Again last month, a member of the Knesset Foreign Affairs and Defense Committee, Tally Gotliv, said: "Powerful rockets to be fired without borders, Gaza to be smashed and razed to the ground without mercy."

"Now, there is only one goal. Nakba (catastrophe). A Nakba that would dwarf the Nakba of 1948," Israeli member of the Knesset Ariel Kallner said on Oct. 9.

The head of the IDF Spokesperson Unit, Rear Adm. Daniel Hagari, reporting on the Gaza war, said last month: "We are dropping hundreds of tons of bombs on Gaza. The focus is on destruction, not accuracy."

Ben Gvir Itamar, the Israeli minister for border security and representing the far-right Party Jewish Power, said: "The only thing that needs to enter Gaza are hundreds of tons of explosives from the Air Force, not an ounce of humanitarian aid."

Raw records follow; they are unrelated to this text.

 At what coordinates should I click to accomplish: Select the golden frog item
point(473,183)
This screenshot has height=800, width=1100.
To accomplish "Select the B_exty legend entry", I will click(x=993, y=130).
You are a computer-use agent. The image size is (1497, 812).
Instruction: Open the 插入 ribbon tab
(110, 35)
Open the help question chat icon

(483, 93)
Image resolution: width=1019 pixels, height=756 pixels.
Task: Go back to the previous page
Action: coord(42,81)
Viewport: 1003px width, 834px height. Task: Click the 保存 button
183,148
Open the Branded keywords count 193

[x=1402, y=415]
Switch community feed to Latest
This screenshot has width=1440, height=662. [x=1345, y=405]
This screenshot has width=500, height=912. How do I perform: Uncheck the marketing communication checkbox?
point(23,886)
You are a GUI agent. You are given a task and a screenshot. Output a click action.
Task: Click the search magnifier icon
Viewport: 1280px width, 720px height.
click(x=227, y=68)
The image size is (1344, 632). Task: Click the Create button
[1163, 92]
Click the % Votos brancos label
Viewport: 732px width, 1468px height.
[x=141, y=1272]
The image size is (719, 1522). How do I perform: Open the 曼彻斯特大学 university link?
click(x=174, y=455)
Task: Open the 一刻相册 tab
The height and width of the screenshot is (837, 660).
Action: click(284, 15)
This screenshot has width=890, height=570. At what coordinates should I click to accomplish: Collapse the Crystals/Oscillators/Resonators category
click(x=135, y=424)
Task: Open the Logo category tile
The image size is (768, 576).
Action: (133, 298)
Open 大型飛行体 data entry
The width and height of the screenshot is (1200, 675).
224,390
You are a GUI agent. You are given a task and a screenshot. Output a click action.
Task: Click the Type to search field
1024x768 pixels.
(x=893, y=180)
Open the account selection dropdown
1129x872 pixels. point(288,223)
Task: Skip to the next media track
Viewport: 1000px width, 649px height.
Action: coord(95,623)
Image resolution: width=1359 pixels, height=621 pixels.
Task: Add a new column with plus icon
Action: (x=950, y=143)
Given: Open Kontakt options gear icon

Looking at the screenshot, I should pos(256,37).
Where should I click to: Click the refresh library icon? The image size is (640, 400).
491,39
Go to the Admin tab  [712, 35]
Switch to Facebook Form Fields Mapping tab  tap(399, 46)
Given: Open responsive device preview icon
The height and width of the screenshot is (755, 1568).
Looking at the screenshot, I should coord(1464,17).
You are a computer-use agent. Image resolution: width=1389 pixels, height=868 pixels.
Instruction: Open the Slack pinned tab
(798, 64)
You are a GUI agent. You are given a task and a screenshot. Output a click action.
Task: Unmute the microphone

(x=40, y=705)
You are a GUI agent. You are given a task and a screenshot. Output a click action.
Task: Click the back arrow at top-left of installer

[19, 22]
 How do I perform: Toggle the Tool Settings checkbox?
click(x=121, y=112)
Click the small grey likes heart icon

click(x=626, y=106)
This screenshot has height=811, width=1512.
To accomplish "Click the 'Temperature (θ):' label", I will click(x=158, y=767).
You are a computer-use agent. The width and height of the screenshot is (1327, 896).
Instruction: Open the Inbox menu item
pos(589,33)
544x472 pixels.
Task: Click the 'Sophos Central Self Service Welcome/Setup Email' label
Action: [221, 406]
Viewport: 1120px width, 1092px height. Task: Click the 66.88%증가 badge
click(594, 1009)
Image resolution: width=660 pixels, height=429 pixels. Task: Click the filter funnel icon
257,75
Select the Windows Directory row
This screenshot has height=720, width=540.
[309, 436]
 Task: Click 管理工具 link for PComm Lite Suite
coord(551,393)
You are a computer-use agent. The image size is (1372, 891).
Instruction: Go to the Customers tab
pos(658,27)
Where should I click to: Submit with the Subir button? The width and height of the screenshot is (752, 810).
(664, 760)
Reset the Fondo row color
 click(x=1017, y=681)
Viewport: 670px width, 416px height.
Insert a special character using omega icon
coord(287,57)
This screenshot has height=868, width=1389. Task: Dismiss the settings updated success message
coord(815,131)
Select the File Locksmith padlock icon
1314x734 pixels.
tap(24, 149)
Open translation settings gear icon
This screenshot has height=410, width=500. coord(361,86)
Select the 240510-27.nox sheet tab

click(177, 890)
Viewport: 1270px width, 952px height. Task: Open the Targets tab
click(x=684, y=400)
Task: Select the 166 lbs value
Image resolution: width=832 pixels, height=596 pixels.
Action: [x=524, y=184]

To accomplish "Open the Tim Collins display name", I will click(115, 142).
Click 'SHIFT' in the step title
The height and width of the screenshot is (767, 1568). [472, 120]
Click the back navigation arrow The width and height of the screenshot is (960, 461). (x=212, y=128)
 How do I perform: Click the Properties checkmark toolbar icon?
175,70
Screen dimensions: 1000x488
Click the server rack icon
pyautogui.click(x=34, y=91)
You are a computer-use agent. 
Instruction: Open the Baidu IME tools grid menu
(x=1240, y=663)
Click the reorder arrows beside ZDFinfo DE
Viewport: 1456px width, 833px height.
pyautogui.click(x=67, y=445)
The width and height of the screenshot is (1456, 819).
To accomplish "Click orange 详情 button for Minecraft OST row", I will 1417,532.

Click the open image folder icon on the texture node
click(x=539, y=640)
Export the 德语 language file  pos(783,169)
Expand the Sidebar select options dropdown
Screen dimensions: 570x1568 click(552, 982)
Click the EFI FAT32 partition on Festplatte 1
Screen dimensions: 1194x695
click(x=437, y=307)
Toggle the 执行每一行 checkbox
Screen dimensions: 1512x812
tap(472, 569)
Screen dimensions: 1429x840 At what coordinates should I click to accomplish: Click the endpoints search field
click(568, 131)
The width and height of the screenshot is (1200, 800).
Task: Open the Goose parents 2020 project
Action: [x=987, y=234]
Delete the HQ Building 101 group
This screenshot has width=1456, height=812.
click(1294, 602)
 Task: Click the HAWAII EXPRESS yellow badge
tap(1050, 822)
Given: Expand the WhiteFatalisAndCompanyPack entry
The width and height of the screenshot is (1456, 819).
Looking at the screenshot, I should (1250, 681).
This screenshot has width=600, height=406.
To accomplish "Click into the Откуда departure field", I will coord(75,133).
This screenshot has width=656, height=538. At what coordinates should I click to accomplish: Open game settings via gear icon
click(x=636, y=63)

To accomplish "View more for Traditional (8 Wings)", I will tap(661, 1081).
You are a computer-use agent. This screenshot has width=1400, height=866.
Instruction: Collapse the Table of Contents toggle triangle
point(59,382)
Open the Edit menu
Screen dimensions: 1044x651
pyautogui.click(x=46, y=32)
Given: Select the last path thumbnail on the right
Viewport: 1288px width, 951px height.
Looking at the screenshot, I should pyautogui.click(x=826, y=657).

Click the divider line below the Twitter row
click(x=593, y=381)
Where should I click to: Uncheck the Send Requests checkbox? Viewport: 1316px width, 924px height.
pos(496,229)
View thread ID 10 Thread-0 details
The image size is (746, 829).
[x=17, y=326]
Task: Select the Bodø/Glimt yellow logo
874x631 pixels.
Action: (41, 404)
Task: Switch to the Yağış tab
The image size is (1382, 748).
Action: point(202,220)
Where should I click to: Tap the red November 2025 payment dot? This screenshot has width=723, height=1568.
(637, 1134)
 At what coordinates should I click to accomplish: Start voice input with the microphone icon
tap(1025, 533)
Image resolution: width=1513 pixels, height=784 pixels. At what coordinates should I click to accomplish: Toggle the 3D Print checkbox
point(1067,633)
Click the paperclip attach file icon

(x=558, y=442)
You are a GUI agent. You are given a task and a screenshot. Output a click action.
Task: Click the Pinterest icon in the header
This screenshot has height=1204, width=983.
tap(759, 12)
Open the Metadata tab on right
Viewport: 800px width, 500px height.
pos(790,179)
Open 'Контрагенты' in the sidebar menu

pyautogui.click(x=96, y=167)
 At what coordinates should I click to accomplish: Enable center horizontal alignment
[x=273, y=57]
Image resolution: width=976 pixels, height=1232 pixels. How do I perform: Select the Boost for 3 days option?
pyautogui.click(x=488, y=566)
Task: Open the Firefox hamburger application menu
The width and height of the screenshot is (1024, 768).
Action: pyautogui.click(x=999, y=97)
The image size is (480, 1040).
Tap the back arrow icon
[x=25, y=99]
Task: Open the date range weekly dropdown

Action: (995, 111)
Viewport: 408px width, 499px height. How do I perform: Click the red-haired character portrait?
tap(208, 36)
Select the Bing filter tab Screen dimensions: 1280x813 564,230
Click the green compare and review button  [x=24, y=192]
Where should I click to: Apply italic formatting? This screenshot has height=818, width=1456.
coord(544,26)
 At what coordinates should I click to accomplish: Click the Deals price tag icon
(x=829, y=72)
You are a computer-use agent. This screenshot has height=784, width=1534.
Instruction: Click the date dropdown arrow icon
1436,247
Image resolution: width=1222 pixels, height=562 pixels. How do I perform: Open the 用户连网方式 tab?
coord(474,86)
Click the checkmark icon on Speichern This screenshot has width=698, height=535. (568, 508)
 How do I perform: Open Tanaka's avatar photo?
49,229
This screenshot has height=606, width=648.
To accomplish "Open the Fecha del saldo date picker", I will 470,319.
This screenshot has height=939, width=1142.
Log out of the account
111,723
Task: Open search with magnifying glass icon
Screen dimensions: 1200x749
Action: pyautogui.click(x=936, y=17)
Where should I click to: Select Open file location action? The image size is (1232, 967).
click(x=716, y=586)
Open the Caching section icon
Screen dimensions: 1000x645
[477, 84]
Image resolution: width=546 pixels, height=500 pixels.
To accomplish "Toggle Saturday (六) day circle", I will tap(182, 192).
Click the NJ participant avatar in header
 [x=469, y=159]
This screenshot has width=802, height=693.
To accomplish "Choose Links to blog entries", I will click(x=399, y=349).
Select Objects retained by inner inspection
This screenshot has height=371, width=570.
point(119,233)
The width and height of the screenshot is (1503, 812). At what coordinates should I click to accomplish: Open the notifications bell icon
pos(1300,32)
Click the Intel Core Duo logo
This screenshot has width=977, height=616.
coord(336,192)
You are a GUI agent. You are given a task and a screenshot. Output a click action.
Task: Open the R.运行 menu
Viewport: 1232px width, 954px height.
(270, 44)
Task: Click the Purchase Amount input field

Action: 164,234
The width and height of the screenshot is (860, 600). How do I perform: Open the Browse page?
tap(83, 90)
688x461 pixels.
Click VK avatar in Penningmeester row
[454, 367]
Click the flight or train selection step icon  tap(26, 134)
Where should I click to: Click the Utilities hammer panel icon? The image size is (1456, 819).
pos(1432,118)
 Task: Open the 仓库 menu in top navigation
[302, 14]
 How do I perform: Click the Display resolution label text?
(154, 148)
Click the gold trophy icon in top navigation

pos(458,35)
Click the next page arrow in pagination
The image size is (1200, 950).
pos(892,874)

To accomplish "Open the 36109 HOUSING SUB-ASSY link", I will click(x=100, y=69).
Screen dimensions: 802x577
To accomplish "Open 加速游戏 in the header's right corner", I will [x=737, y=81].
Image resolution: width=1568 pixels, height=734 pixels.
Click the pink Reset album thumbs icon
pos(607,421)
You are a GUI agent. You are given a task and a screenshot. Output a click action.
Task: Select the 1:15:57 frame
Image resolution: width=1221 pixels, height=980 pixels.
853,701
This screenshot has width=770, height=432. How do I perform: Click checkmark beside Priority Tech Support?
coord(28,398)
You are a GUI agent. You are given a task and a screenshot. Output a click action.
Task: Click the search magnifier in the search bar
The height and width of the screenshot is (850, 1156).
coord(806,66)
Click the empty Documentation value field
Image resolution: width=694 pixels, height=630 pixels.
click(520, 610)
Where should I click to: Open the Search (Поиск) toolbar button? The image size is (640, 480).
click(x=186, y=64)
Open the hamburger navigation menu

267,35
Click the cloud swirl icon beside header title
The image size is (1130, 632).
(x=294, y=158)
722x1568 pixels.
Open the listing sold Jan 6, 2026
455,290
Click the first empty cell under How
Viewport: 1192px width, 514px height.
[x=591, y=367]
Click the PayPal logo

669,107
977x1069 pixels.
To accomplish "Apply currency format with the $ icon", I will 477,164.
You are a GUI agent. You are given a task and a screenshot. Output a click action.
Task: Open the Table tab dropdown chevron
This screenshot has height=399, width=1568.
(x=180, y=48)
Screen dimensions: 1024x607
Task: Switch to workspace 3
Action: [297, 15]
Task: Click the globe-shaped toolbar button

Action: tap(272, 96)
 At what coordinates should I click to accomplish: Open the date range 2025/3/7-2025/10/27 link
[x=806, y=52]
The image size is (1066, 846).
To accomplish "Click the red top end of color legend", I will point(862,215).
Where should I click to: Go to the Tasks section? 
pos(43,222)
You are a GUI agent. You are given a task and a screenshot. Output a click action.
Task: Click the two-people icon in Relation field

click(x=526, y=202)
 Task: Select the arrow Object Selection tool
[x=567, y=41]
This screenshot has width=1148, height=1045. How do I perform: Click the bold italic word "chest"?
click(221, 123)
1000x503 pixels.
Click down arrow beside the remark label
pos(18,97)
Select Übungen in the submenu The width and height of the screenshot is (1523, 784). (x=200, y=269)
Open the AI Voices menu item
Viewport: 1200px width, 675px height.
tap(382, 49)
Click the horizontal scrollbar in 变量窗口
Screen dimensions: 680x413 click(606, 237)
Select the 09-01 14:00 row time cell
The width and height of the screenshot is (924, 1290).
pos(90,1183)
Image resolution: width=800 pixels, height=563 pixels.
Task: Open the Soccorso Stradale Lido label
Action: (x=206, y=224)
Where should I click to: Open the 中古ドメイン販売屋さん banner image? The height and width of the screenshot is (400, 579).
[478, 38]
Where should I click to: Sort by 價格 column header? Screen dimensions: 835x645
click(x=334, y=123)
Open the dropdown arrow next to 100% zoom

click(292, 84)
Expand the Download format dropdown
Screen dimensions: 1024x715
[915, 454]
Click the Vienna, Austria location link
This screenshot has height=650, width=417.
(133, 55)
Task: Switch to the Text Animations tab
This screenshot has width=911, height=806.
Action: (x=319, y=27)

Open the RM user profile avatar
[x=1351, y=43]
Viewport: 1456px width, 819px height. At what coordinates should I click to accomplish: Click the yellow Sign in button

"Wipe out their families, their mothers and their children. These animals must not be allowed to live any longer," said a 95-year-old army reservist, Ezra Yachin.

Most recently, the Coordinator of Israeli Military Activities in the OPTs, Maj. Gen. Ghassan Alian, said: "Animal humans will get treated accordingly; you wanted hell, and you will get it."

According to a June 2022 report by the Egyptian Coalition for Human Rights and Development (ECHRD), Israel’s hate speech and incitement against Palestinians tripled in 2021 over 2020. After the election of the far-right government in Israel in December 2022, it increased even further. Following the Oct. 7 Hamas attack and abductions of Israeli kibbutz in southern Israel, it has peaked. The sad thing is no one is trying to bring the temperature down. Is the civilized world waiting to wake up only when the cycle of hatred escalates to the point of poisoning the minds of the coming generations of the two communities beyond retreat?